Segment Start: Excerpted text

A kidney stone breaks up when the force of the shockwaves overcome the tensile strength of the stone. As the sound wave hits the stone, several processes occur which aid in fragmentation.

Compression, tensile forces, and cavitation are effects that are thought to contribute most to stone fragmentation. When a shockwave is propagated through a medium (i.e. fat or muscle), it loses very little energy until it crosses into a medium with a different density. If the medium is denser, compressive forces are produced on the new medium. Similarly, if the new medium is less dense, tensile stress is produced on the first medium. Upon hitting the surface of a stone, the change in density creates a compressive force, causing fragmentation. As the wave continues to travel through the stone to exit at the back, the change back from a high density to a lower density tissue reflects part of the shockwave’s energy, producing tensile forces, which again disrupt and fragment the stone.

In cavitation, shockwave energy applied at a focal point leads to a failure of the fluid in a tissue surrounding the stone causing the generation of water-vapour bubbles. These gaseous bubbles collapse explosively, releasing their energy as a micro-jet that fracture and erode the calculus (stone).


Some patients may have medical conditions which rule out lithotripsy treatment as an option, including urosepsis, uncorrected bleeding disorders, pregnancy and aortic aneurysm. Other factors a urologist considers when deciding a patient’s suitability for lithotripsy is patient body habitus, renal malformations, renal insufficiency, complex intrarenal drainage systems and other patient medical factors.

The development of ESWL

Claude Dornier’s research into pitting on the surface of fighter aircraft as they approached the sound barrier was the unlikely beginning of lithotripsy as we know it today. The pitting was found to be caused by a shock wave created in front of a droplet of moisture at these high speeds.

The Dornier HM3 (developed from a machine that was originally designed to test supersonic aircraft parts), was the first shockwave lithotripter introduced in the United States. There are still a number of these machines in operation. The design of the HM3 is based on an electrohydraulic shockwave generator. The shockwaves are focussed via an ellipsoid metal water-filled tub in which both the patient and the generator are submerged. This system uses x-ray fluoroscopy for stone targeting and localisation. Although very effective due to the large focal area of the shockwave, having a patient anaesthetised while in a tub of water is not ideal. It also had a greater possibility of damaging surrounding body tissue. The efficacy of the HM3 is still the standard to which other lithotripters are compared.

Segment End: Excerpted text
Segment Start: Excerpted records

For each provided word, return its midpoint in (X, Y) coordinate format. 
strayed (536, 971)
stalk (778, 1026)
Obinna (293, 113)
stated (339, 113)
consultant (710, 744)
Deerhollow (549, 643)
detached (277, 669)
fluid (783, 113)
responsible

Segment End: Excerpted records

Work item A
From the lithotripsy text above the listing, extract the passage starting at "Compression, tensile forces, and" and ending at "fragment the stone.".
Work item B
Pick up the lithotripsy text where it stops and continue it.

Reply A
Compression, tensile forces, and cavitation are effects that are thought to contribute most to stone fragmentation. When a shockwave is propagated through a medium (i.e. fat or muscle), it loses very little energy until it crosses into a medium with a different density. If the medium is denser, compressive forces are produced on the new medium. Similarly, if the new medium is less dense, tensile stress is produced on the first medium. Upon hitting the surface of a stone, the change in density creates a compressive force, causing fragmentation. As the wave continues to travel through the stone to exit at the back, the change back from a high density to a lower density tissue reflects part of the shockwave’s energy, producing tensile forces, which again disrupt and fragment the stone.

Reply B
Second generation lithotripters moved away from the electrohydraulic model and into piezoelectric or electromagnetic generators. These systems have focussing devices incorporated into the system, allowing for smaller focal zones. These allow for more accurate targeting of the stones and less damage to surrounding tissue. A draw back of the decrease in focal size occurs during patient respiration. The motion of the diaphragm during breathing moves the abdominal organs, resulting in movement of the kidney and stone. For some kidney stones this may be enough to move them out of the focal zone temporarily, meaning some of the shock waves will miss their target.

The coupling device in a second-generation lithotripter is a silicone-encased water cushion that is positioned against the patient’s side. A coupling medium is used between the surface of the therapy head and the skin surface to allow for good transmission of the shockwave. This removes the need for the patient to be submerged in water.

The newest generation lithotripters offer greater portability and adaptability. These usually provide dual imaging options with both x-ray and ultrasound imaging capabilities. This means that stones previously not visible on x-ray due to their composition can be targeted with ultrasound, greatly increasing the number of patients suitable for lithotripsy treatment.